[Stored entries]
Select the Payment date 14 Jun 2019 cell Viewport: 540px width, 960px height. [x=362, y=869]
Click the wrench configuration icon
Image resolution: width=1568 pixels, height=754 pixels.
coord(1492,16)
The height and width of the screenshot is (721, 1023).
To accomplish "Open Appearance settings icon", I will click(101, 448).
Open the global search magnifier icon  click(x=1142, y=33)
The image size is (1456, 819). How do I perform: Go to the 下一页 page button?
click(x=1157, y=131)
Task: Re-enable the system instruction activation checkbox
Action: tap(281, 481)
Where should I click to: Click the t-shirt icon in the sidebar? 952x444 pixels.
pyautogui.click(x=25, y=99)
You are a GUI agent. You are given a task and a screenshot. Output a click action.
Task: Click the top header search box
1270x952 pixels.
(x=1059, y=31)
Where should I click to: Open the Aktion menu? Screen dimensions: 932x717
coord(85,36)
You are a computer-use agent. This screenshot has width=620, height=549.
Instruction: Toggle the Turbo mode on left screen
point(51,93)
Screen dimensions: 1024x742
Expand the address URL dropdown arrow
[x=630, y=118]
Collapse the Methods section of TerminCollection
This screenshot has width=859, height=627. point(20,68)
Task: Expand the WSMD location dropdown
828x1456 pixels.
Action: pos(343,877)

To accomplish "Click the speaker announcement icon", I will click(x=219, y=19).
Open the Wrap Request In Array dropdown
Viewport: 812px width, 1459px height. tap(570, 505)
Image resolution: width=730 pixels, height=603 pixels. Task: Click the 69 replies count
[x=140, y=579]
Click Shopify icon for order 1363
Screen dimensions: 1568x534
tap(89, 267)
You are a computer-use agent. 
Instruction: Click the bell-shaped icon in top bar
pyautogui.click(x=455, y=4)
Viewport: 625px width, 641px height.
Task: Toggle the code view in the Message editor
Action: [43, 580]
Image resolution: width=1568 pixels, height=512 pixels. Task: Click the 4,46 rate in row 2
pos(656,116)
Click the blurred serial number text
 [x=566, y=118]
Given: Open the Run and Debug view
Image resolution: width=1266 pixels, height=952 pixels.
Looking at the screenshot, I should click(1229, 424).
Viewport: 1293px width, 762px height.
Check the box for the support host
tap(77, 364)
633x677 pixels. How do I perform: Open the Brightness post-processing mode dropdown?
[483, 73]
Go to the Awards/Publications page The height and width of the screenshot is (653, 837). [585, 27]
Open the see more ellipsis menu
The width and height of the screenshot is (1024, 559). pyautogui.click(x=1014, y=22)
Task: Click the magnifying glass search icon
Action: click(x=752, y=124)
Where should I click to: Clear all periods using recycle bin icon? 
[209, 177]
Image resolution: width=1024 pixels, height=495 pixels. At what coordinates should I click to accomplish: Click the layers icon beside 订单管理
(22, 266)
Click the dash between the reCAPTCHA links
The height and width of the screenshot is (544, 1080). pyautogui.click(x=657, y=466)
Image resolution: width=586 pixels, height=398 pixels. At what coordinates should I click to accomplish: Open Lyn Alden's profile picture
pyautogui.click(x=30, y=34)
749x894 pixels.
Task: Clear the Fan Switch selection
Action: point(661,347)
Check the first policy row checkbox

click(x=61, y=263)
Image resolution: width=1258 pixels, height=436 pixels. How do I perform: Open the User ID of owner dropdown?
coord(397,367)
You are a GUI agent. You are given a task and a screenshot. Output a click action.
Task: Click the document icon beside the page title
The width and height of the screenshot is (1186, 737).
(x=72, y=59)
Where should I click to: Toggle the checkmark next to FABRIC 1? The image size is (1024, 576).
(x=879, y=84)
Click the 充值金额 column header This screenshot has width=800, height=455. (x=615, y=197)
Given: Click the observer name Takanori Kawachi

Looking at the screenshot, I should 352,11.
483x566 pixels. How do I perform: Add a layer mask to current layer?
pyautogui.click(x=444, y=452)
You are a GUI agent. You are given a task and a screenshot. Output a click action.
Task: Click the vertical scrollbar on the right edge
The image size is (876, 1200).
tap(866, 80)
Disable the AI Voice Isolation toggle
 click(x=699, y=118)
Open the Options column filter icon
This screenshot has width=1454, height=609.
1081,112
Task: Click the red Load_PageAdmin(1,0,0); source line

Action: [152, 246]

• _Problem_:
An identical copy of the preceding records should be returned.

• _Response to the exercise_:
Select the Payment date 14 Jun 2019 cell Viewport: 540px width, 960px height. [x=362, y=869]
Click the wrench configuration icon
Image resolution: width=1568 pixels, height=754 pixels.
coord(1492,16)
The height and width of the screenshot is (721, 1023).
To accomplish "Open Appearance settings icon", I will click(101, 448).
Open the global search magnifier icon  click(x=1142, y=33)
The image size is (1456, 819). How do I perform: Go to the 下一页 page button?
click(x=1157, y=131)
Task: Re-enable the system instruction activation checkbox
Action: tap(281, 481)
Where should I click to: Click the t-shirt icon in the sidebar? 952x444 pixels.
pyautogui.click(x=25, y=99)
You are a GUI agent. You are given a task and a screenshot. Output a click action.
Task: Click the top header search box
1270x952 pixels.
(x=1059, y=31)
Where should I click to: Open the Aktion menu? Screen dimensions: 932x717
coord(85,36)
You are a computer-use agent. This screenshot has width=620, height=549.
Instruction: Toggle the Turbo mode on left screen
point(51,93)
Screen dimensions: 1024x742
Expand the address URL dropdown arrow
[x=630, y=118]
Collapse the Methods section of TerminCollection
This screenshot has width=859, height=627. point(20,68)
Task: Expand the WSMD location dropdown
828x1456 pixels.
Action: pos(343,877)

To accomplish "Click the speaker announcement icon", I will click(x=219, y=19).
Open the Wrap Request In Array dropdown
Viewport: 812px width, 1459px height. tap(570, 505)
Image resolution: width=730 pixels, height=603 pixels. Task: Click the 69 replies count
[x=140, y=579]
Click Shopify icon for order 1363
Screen dimensions: 1568x534
tap(89, 267)
You are a computer-use agent. 
Instruction: Click the bell-shaped icon in top bar
pyautogui.click(x=455, y=4)
Viewport: 625px width, 641px height.
Task: Toggle the code view in the Message editor
Action: [43, 580]
Image resolution: width=1568 pixels, height=512 pixels. Task: Click the 4,46 rate in row 2
pos(656,116)
Click the blurred serial number text
 [x=566, y=118]
Given: Open the Run and Debug view
Image resolution: width=1266 pixels, height=952 pixels.
Looking at the screenshot, I should click(1229, 424).
Viewport: 1293px width, 762px height.
Check the box for the support host
tap(77, 364)
633x677 pixels. How do I perform: Open the Brightness post-processing mode dropdown?
[483, 73]
Go to the Awards/Publications page The height and width of the screenshot is (653, 837). [585, 27]
Open the see more ellipsis menu
The width and height of the screenshot is (1024, 559). pyautogui.click(x=1014, y=22)
Task: Click the magnifying glass search icon
Action: click(x=752, y=124)
Where should I click to: Clear all periods using recycle bin icon? 
[209, 177]
Image resolution: width=1024 pixels, height=495 pixels. At what coordinates should I click to accomplish: Click the layers icon beside 订单管理
(22, 266)
Click the dash between the reCAPTCHA links
The height and width of the screenshot is (544, 1080). pyautogui.click(x=657, y=466)
Image resolution: width=586 pixels, height=398 pixels. At what coordinates should I click to accomplish: Open Lyn Alden's profile picture
pyautogui.click(x=30, y=34)
749x894 pixels.
Task: Clear the Fan Switch selection
Action: point(661,347)
Check the first policy row checkbox

click(x=61, y=263)
Image resolution: width=1258 pixels, height=436 pixels. How do I perform: Open the User ID of owner dropdown?
coord(397,367)
You are a GUI agent. You are given a task and a screenshot. Output a click action.
Task: Click the document icon beside the page title
The width and height of the screenshot is (1186, 737).
(x=72, y=59)
Where should I click to: Toggle the checkmark next to FABRIC 1? The image size is (1024, 576).
(x=879, y=84)
Click the 充值金额 column header This screenshot has width=800, height=455. (x=615, y=197)
Given: Click the observer name Takanori Kawachi

Looking at the screenshot, I should 352,11.
483x566 pixels. How do I perform: Add a layer mask to current layer?
pyautogui.click(x=444, y=452)
You are a GUI agent. You are given a task and a screenshot. Output a click action.
Task: Click the vertical scrollbar on the right edge
The image size is (876, 1200).
tap(866, 80)
Disable the AI Voice Isolation toggle
 click(x=699, y=118)
Open the Options column filter icon
This screenshot has width=1454, height=609.
1081,112
Task: Click the red Load_PageAdmin(1,0,0); source line

Action: [152, 246]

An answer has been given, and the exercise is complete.